Performance management has taken hold at most agencies, but most performance improvement officers still wear multiple hats.
An exclusive online survey of federal PIOs by Federal News Radio finds 57 percent of the respondents said their full-time job at their agency is not actually managing performance. But most respondents also said they have strong support from their superiors and their agency is committed culturally to improve performance.
“This is not just being driven by OMB, but it is really being owned by the agencies,” said Shelley Metzenbaum, the Office of Management and Budget’s associate director for performance and personnel, during a discussion of the survey on In-Depth with Francis Rose. “We are seeing much more success than we had two or three years ago. We are trying to find success and spread success.” Federal News Radio surveyed the 24 PIOs during November-December 2011 and received a 29 percent response rate. Of those who answered the survey, 57 percent were from a cabinet agency, 27 percent were from a large agency and 14 percent were from a small agency. All PIOs had three or fewer years of experience and 72 percent were career employees.
Metzenbaum said this was one of the few times PIOs have ever been surveyed. She said there are some interesting themes that emerged from the responses.
“The people who responded to the survey are saying they are seeing things change at their organizations,” she said. “There really is an evolving culture of performance improvement where agencies are trying to accomplish more mission for the money. They are recognizing the power of goals and measurement to accomplish their objective and not just report it in a compliance-oriented way, but use it to figure out what’s working so they can do more of it and what’s not working so they need to dig into the data and understand the causes.”
Several drivers toward better performance
Metzenbaum said there are a number of factors driving the move toward using performance to impact programs. First, she said getting agency leaders to identify their top priorities and goals they could accomplish without any new money or resources. Second, she said, agencies are recognizing data is a tool, which can be used externally and internally.
The survey results back her up — 71 percent of the respondents strongly agreed with the statement that they have the support of their superiors to improve performance. All respondents either strongly agreed or somewhat agreed that their agency was committed culturally to improving performance.
Respondents said resources — both people and funding — are the biggest inhibitors to improving performance at their agencies.
Metzenbaum said the key is to figure out what PIOs are really asking for when they request more resources.

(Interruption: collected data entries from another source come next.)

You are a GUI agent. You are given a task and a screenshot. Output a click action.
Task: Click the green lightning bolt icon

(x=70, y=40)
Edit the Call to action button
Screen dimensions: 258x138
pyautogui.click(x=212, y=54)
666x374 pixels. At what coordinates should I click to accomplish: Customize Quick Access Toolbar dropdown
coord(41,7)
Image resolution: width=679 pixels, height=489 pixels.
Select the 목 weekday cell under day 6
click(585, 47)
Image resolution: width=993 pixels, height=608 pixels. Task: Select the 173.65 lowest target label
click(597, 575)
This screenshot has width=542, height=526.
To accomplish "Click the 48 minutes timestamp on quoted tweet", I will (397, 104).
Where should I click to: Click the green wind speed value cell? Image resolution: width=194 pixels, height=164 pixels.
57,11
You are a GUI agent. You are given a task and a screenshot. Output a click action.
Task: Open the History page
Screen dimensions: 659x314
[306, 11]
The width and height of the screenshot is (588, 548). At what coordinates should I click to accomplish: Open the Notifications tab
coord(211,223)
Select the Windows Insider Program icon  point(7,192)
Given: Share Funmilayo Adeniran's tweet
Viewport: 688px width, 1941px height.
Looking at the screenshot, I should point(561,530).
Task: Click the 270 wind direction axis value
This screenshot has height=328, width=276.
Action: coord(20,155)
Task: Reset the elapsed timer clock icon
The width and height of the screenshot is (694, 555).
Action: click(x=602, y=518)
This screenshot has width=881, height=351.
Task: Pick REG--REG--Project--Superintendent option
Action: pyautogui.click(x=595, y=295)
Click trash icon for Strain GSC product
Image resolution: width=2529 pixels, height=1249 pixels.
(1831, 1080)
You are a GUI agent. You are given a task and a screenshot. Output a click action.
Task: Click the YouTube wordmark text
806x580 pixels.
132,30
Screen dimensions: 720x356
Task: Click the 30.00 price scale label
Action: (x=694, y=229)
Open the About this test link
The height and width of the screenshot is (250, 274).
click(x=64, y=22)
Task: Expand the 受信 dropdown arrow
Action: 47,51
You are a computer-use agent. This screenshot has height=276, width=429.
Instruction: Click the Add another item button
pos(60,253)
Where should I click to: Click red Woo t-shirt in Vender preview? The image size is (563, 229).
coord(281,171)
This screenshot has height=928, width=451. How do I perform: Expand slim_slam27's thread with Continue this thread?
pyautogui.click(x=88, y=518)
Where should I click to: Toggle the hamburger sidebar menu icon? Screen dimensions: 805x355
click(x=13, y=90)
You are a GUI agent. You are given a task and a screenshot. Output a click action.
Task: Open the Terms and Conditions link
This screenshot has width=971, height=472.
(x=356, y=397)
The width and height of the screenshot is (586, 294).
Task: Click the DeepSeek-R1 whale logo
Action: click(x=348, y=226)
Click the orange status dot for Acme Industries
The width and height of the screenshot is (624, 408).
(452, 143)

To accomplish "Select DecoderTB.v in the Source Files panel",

“We are trying to say, ‘what actually do you need? Is there a skill set you need? Is there a particular type of information you need?'” she said. “It’s not really more or less resources. I think that is what this whole performance improvement effort is figuring out … what are the questions you need to ask?”
Metzenbaum said one big question that remains is how do PIOs make the measures useful for field employees and what models exist that can be replicated?
“None of them are coming to me and saying we need more money,” she said. “They’re saying what’s important is that leadership cares. We feel like we’ve made a big difference there. We want to figure out: How do we help people across the federal government, not just in the PIO shop, figure out how to deliver more with constrained resources?”
PIC helping make connections
Respondents also said the Performance Improvement Council (PIC) is making a difference at several levels, including giving PIOs a chance to learn from others and share their experience. More than half of all respondents did not have an opinion, however, about Performance.gov and whether it will make a difference, saying it’s too early to tell. One respondent wrote, “It’s not transparent enough at present.”
Along with the PIC, 57 percent of the PIOs said the quarterly reviews of their agency’s high-priority goals are making a difference in how their agency works.
Metzenbaum said when agencies get data more frequently, they can make better decisions.
“We really want actionable information, and it’s data that you’re looking for — variations and patterns. Are things different than you would have expected?” she said. “When you see that, you want that difference to trigger a very simple question, why? We are seeing that happen in agencies.”
OMB told agencies to set goals, measure frequently and get the right people in the room to analyze the data and make decisions.
“The challenge is to figure out what is the question we are trying to ask. You want to start with a really clear goal,” Metzenbaum said. “It’s going in and looking and analyzing the data to see what are the positive outliers. You still have to ask why. Is it on a sustained basis? If so, why? It’s really first figuring out the questions and what you are trying to accomplish?”
Metzenbaum said the goal of the performance reviews is to free up federal employees from the processes and instead ask questions about how they accomplish their agency’s mission.
Respondents also were given a chance to offer comments directly to OMB, their agency’s senior managers and to offer insight into their everyday support of performance management.
OMB needs to coordinate better
To OMB, several encouraged better integration of performance both across their agency and across government.
“Encourage integration as much as possible of performance efforts with budget, finance and acquisition — all these areas work together to support mission delivery and are key aspects of managing agencies,” commented one PIO.
Others wanted OMB to be more involved.
“Reduce the number of initiatives and focus on a few where OMB can provide value (e.g., analysis. resources, tools) to improve performance,” wrote one respondent.
Another said OMB should “work with agency heads to help them learn how to manage with data. Have a performance council for agency heads to learn from each other.”
Several PIOs also expressed the benefits of relying on data and communicating with frontline employees about how to improve programs.
“The development and use of performance information is not just about accountability, it is also about empowering line offices to align their efforts with the agency’s priorities,” commented one PIO.